---------- Data provided

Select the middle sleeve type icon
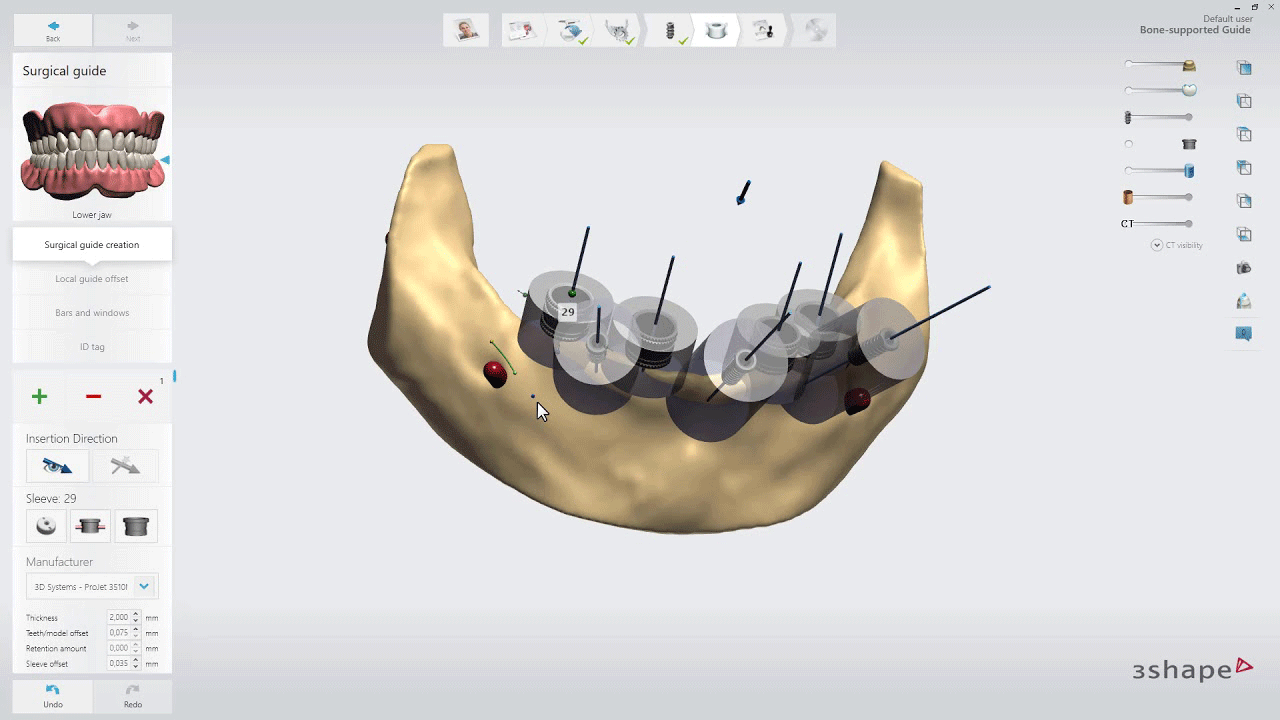The width and height of the screenshot is (1280, 720). 90,525
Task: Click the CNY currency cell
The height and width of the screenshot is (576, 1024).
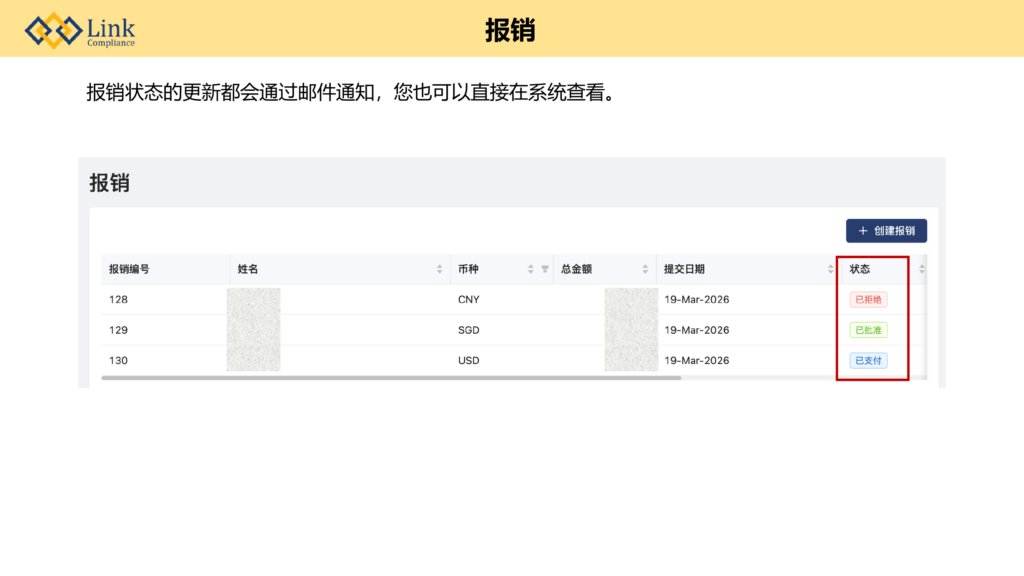Action: [x=469, y=299]
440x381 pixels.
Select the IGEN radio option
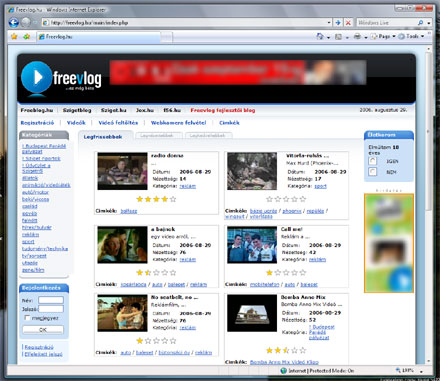coord(372,161)
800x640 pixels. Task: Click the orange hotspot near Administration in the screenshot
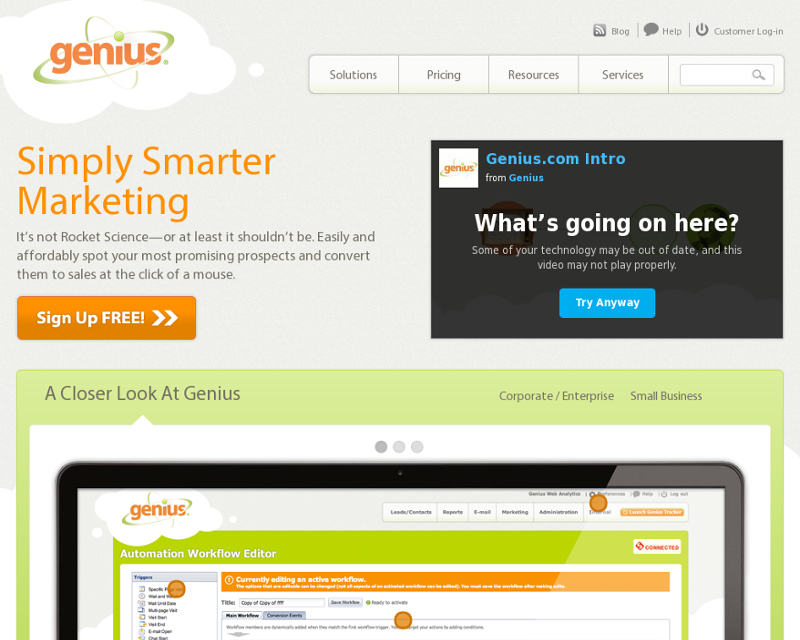tap(598, 503)
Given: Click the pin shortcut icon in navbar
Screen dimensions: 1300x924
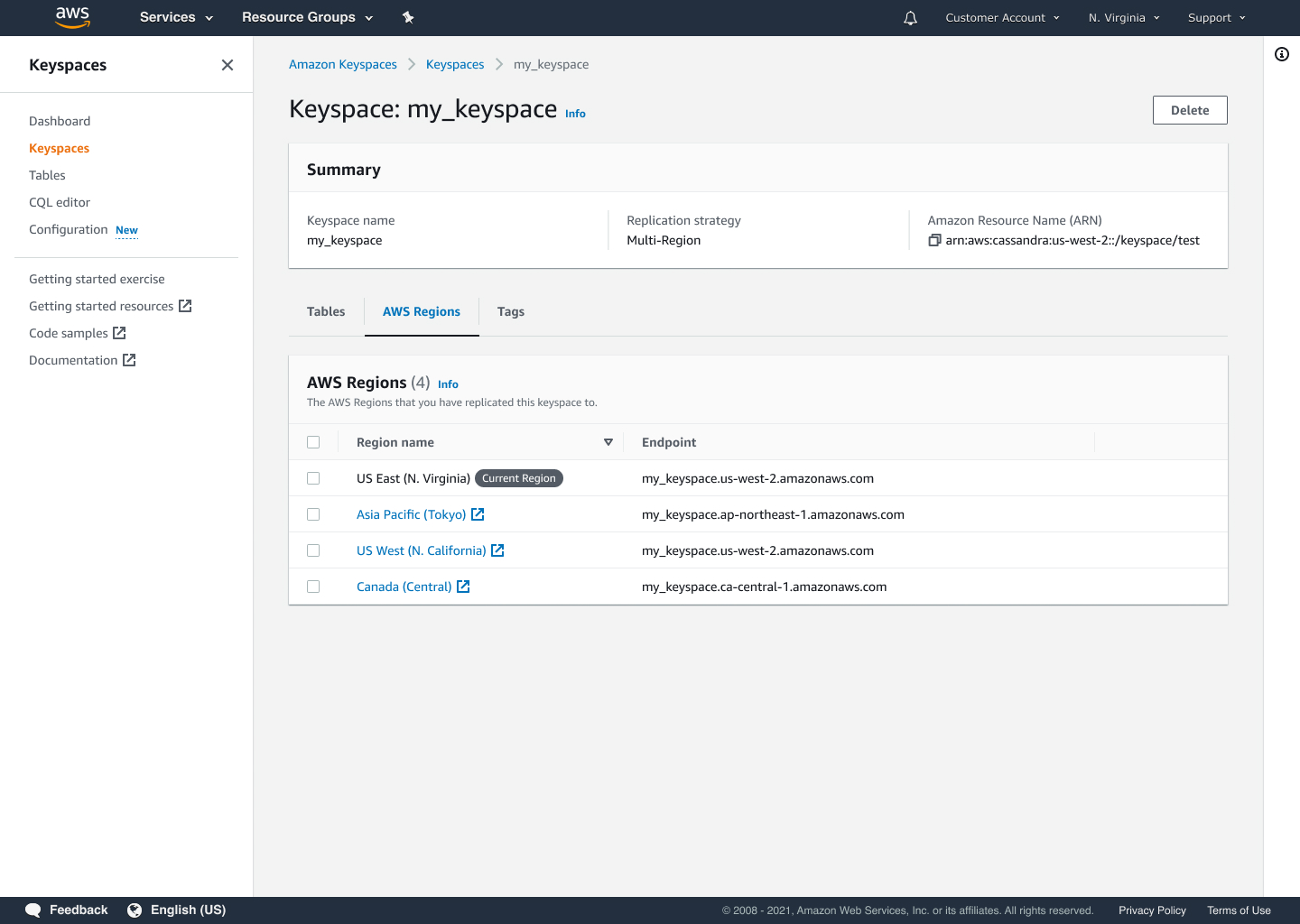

--------------------

_What to work on_
Render the data above as a JSON list of strings, one string per line, omitting blank lines. Exclude the pictures from the result.

_Correct response_
[
  "Select the middle sleeve type icon",
  "The width and height of the screenshot is (1280, 720). 90,525",
  "Task: Click the CNY currency cell",
  "The height and width of the screenshot is (576, 1024).",
  "Action: [x=469, y=299]",
  "440x381 pixels.",
  "Select the IGEN radio option",
  "coord(372,161)",
  "800x640 pixels. Task: Click the orange hotspot near Administration in the screenshot",
  "tap(598, 503)",
  "Given: Click the pin shortcut icon in navbar",
  "Screen dimensions: 1300x924"
]